Hello Brian, Hello Michael,
Brian is right about multipath.
But with an unobstructed omnidirectional antenna for the NPR Master (the
central repeater), and diretional antennas (Yagi) at clients-user side
(even partially obstructed), you avoid almost totally the multipath
problem, and you can increase the symbol rate. That is exactly what we
do here in the suburb of Paris with my protocol NPR (New Packet Radio)
at 500kS/s.
This is also well explained here by the Slovenian team.
http://lea.hamradio.si/~s53mv/nbp/link.html
Furtheremore, here in France, the radioamateur rules request us to use
horizontal polarisation for “high bandwidth” protocols, on the 70cm band.
If you want to make data links with only omnidirectional antennas, then
you should
* either use lower symbol rates (<200 kS/s)

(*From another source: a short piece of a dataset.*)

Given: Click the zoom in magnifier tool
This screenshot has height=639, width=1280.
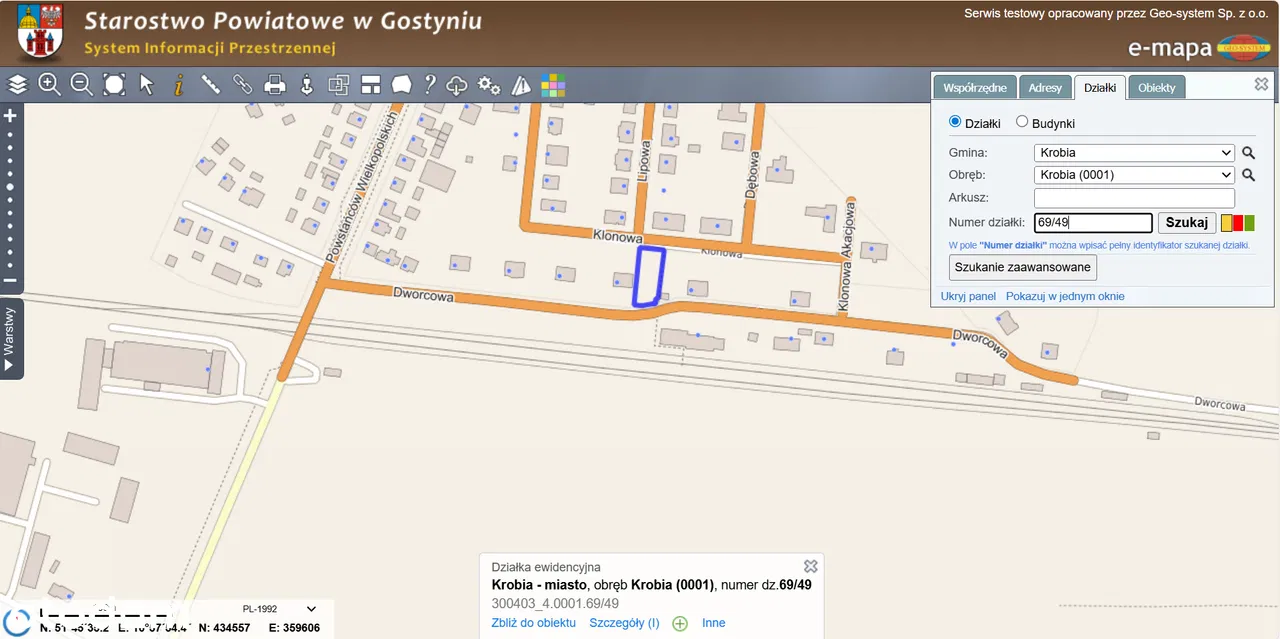Looking at the screenshot, I should 50,85.
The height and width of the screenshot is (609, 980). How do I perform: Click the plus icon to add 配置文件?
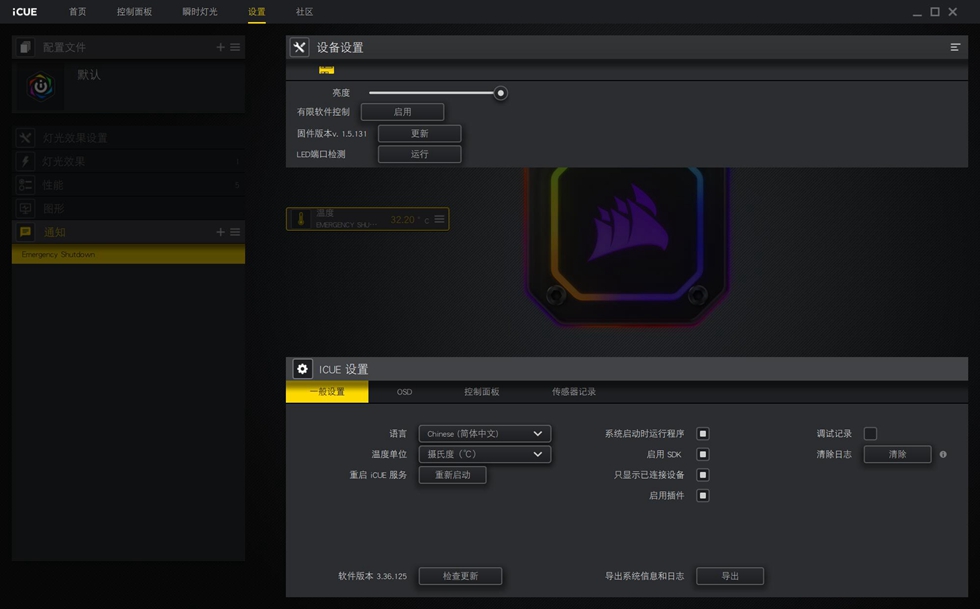coord(221,48)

* or use more complex modulations, like COFDM
Last, but not least, in order to achieve good distance links, you need
much better radio links with such wide band protocol, than with a narrow
band protocol. Therefore, you need gain antenna, and Yagi is an easy
solution.
73,
Guillaume F4HDK
Le 25/03/2019 à 08:30, Michael Fox - N6MEF a écrit :
Although my
understanding of such things far from complete, I have
heard that one of the biggest problems with high data rate radio
is "smearing" of the symbols by multipath, and that if you can
achieve little or no multipath (akin to analog TV "ghosting"), you
can use much less robust modulation schemes to achieve higher symbol
rates.
No doubt Guillaume can correct me on this.
- Brian
Brian,
Yes, I understand that. But he shows an omni at the central site. And a
directional antenna doesn't eliminate multi-path (although it can help
reduce it, depending on the source of the multi-path). So, I didn't want to
assume what he meant by " In order to achieve links with omnidirectional
antennas, you have to lower the datarate drastically".